Consegna assegnata ▸ Trascrivi esattamente le righe dei record riportati di seguito, dal primo all'ultimo.

-------------------------

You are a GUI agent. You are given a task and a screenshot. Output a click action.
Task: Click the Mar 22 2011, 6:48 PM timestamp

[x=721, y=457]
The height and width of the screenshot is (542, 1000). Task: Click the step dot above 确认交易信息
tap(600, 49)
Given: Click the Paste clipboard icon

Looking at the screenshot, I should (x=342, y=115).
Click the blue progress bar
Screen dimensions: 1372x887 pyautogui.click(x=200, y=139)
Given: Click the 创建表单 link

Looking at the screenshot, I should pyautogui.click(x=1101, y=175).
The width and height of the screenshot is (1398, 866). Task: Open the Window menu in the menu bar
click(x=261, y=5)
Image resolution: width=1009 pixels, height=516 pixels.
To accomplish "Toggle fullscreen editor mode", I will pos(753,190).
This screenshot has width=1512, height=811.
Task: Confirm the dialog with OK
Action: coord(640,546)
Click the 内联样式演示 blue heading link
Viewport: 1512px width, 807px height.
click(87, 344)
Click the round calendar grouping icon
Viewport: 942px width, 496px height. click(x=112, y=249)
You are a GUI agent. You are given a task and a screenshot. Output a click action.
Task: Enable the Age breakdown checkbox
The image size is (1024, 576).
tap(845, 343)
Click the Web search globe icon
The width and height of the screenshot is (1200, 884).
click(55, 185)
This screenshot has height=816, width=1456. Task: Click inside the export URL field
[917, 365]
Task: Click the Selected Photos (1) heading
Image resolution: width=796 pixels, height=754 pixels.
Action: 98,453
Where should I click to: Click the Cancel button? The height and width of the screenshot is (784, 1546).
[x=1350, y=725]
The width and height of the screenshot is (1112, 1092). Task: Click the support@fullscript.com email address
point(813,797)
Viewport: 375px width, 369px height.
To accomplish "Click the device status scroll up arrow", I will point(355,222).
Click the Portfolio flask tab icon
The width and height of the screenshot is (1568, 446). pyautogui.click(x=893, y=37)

-------------------------

Risultato dell'esercizio ▸
You are a GUI agent. You are given a task and a screenshot. Output a click action.
Task: Click the Mar 22 2011, 6:48 PM timestamp

[x=721, y=457]
The height and width of the screenshot is (542, 1000). Task: Click the step dot above 确认交易信息
tap(600, 49)
Given: Click the Paste clipboard icon

Looking at the screenshot, I should (x=342, y=115).
Click the blue progress bar
Screen dimensions: 1372x887 pyautogui.click(x=200, y=139)
Given: Click the 创建表单 link

Looking at the screenshot, I should pyautogui.click(x=1101, y=175).
The width and height of the screenshot is (1398, 866). Task: Open the Window menu in the menu bar
click(x=261, y=5)
Image resolution: width=1009 pixels, height=516 pixels.
To accomplish "Toggle fullscreen editor mode", I will pos(753,190).
This screenshot has width=1512, height=811.
Task: Confirm the dialog with OK
Action: coord(640,546)
Click the 内联样式演示 blue heading link
Viewport: 1512px width, 807px height.
click(87, 344)
Click the round calendar grouping icon
Viewport: 942px width, 496px height. click(x=112, y=249)
You are a GUI agent. You are given a task and a screenshot. Output a click action.
Task: Enable the Age breakdown checkbox
The image size is (1024, 576).
tap(845, 343)
Click the Web search globe icon
The width and height of the screenshot is (1200, 884).
click(55, 185)
This screenshot has height=816, width=1456. Task: Click inside the export URL field
[917, 365]
Task: Click the Selected Photos (1) heading
Image resolution: width=796 pixels, height=754 pixels.
Action: 98,453
Where should I click to: Click the Cancel button? The height and width of the screenshot is (784, 1546).
[x=1350, y=725]
The width and height of the screenshot is (1112, 1092). Task: Click the support@fullscript.com email address
point(813,797)
Viewport: 375px width, 369px height.
To accomplish "Click the device status scroll up arrow", I will point(355,222).
Click the Portfolio flask tab icon
The width and height of the screenshot is (1568, 446). pyautogui.click(x=893, y=37)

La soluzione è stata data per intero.